┌─ Itens extraídos

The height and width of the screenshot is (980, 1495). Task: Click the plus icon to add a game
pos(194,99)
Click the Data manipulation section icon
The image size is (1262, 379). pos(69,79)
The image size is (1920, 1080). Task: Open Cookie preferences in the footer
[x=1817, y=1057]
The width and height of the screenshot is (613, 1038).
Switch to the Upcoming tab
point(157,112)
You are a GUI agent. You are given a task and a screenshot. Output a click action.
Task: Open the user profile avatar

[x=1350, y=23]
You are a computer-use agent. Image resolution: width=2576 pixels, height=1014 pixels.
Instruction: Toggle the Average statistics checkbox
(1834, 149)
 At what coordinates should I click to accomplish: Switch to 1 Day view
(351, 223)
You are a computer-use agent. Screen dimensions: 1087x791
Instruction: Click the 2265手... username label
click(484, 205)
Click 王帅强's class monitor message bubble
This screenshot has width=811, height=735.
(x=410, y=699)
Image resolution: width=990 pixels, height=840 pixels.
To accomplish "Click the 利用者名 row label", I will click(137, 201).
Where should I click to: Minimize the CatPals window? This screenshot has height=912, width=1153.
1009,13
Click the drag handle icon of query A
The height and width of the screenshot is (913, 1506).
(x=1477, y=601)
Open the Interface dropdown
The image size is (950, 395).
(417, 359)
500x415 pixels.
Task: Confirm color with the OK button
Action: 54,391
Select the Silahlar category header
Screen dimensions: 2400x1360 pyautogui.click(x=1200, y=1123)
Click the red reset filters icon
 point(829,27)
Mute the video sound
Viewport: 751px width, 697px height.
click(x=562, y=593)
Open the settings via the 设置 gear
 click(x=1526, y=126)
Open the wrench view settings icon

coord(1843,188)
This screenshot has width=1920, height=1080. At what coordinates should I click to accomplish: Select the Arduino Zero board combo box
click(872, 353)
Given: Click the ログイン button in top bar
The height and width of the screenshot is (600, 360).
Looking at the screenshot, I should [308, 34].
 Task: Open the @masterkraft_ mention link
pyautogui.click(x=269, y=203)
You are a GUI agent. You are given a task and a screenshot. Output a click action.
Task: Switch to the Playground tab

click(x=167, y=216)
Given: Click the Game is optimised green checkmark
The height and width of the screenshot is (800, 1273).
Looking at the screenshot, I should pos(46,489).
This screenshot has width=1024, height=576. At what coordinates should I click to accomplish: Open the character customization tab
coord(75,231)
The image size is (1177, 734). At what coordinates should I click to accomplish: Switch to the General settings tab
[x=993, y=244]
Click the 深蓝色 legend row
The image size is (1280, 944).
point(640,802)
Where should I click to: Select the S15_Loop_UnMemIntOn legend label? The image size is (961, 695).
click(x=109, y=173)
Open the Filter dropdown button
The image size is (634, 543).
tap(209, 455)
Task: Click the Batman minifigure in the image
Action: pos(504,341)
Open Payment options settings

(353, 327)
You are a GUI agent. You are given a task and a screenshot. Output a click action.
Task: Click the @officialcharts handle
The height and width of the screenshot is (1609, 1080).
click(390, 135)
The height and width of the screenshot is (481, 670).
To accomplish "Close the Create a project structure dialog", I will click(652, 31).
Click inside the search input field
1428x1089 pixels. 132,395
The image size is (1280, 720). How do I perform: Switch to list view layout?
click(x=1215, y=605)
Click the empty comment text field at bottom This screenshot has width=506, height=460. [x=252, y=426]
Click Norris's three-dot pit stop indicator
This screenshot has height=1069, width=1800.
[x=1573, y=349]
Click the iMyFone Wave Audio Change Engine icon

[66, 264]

└─

Descrição da tarefa: Transforme as linhas de todos os itens acima em uma tabela Markdown com as colunas "Nº" e "Texto", com o número de cada linha na primeira coluna e a linha na segunda, sem as linhas em branco.

Resposta ao exercício:
| Nº | Texto |
|---|---|
| 1 | The height and width of the screenshot is (980, 1495). Task: Click the plus icon to add a game |
| 2 | pos(194,99) |
| 3 | Click the Data manipulation section icon |
| 4 | The image size is (1262, 379). pos(69,79) |
| 5 | The image size is (1920, 1080). Task: Open Cookie preferences in the footer |
| 6 | [x=1817, y=1057] |
| 7 | The width and height of the screenshot is (613, 1038). |
| 8 | Switch to the Upcoming tab |
| 9 | point(157,112) |
| 10 | You are a GUI agent. You are given a task and a screenshot. Output a click action. |
| 11 | Task: Open the user profile avatar |
| 12 | [x=1350, y=23] |
| 13 | You are a computer-use agent. Image resolution: width=2576 pixels, height=1014 pixels. |
| 14 | Instruction: Toggle the Average statistics checkbox |
| 15 | (1834, 149) |
| 16 |  At what coordinates should I click to accomplish: Switch to 1 Day view |
| 17 | (351, 223) |
| 18 | You are a computer-use agent. Screen dimensions: 1087x791 |
| 19 | Instruction: Click the 2265手... username label |
| 20 | click(484, 205) |
| 21 | Click 王帅强's class monitor message bubble |
| 22 | This screenshot has width=811, height=735. |
| 23 | (x=410, y=699) |
| 24 | Image resolution: width=990 pixels, height=840 pixels. |
| 25 | To accomplish "Click the 利用者名 row label", I will click(137, 201). |
| 26 | Where should I click to: Minimize the CatPals window? This screenshot has height=912, width=1153. |
| 27 | 1009,13 |
| 28 | Click the drag handle icon of query A |
| 29 | The height and width of the screenshot is (913, 1506). |
| 30 | (x=1477, y=601) |
| 31 | Open the Interface dropdown |
| 32 | The image size is (950, 395). |
| 33 | (417, 359) |
| 34 | 500x415 pixels. |
| 35 | Task: Confirm color with the OK button |
| 36 | Action: 54,391 |
| 37 | Select the Silahlar category header |
| 38 | Screen dimensions: 2400x1360 pyautogui.click(x=1200, y=1123) |
| 39 | Click the red reset filters icon |
| 40 |  point(829,27) |
| 41 | Mute the video sound |
| 42 | Viewport: 751px width, 697px height. |
| 43 | click(x=562, y=593) |
| 44 | Open the settings via the 设置 gear |
| 45 |  click(x=1526, y=126) |
| 46 | Open the wrench view settings icon |
| 47 | coord(1843,188) |
| 48 | This screenshot has width=1920, height=1080. At what coordinates should I click to accomplish: Select the Arduino Zero board combo box |
| 49 | click(872, 353) |
| 50 | Given: Click the ログイン button in top bar |
| 51 | The height and width of the screenshot is (600, 360). |
| 52 | Looking at the screenshot, I should [308, 34]. |
| 53 |  Task: Open the @masterkraft_ mention link |
| 54 | pyautogui.click(x=269, y=203) |
| 55 | You are a GUI agent. You are given a task and a screenshot. Output a click action. |
| 56 | Task: Switch to the Playground tab |
| 57 | click(x=167, y=216) |
| 58 | Given: Click the Game is optimised green checkmark |
| 59 | The height and width of the screenshot is (800, 1273). |
| 60 | Looking at the screenshot, I should pos(46,489). |
| 61 | This screenshot has width=1024, height=576. At what coordinates should I click to accomplish: Open the character customization tab |
| 62 | coord(75,231) |
| 63 | The image size is (1177, 734). At what coordinates should I click to accomplish: Switch to the General settings tab |
| 64 | [x=993, y=244] |
| 65 | Click the 深蓝色 legend row |
| 66 | The image size is (1280, 944). |
| 67 | point(640,802) |
| 68 | Where should I click to: Select the S15_Loop_UnMemIntOn legend label? The image size is (961, 695). |
| 69 | click(x=109, y=173) |
| 70 | Open the Filter dropdown button |
| 71 | The image size is (634, 543). |
| 72 | tap(209, 455) |
| 73 | Task: Click the Batman minifigure in the image |
| 74 | Action: pos(504,341) |
| 75 | Open Payment options settings |
| 76 | (353, 327) |
| 77 | You are a GUI agent. You are given a task and a screenshot. Output a click action. |
| 78 | Task: Click the @officialcharts handle |
| 79 | The height and width of the screenshot is (1609, 1080). |
| 80 | click(390, 135) |
| 81 | The height and width of the screenshot is (481, 670). |
| 82 | To accomplish "Close the Create a project structure dialog", I will click(652, 31). |
| 83 | Click inside the search input field |
| 84 | 1428x1089 pixels. 132,395 |
| 85 | The image size is (1280, 720). How do I perform: Switch to list view layout? |
| 86 | click(x=1215, y=605) |
| 87 | Click the empty comment text field at bottom This screenshot has width=506, height=460. [x=252, y=426] |
| 88 | Click Norris's three-dot pit stop indicator |
| 89 | This screenshot has height=1069, width=1800. |
| 90 | [x=1573, y=349] |
| 91 | Click the iMyFone Wave Audio Change Engine icon |
| 92 | [66, 264] |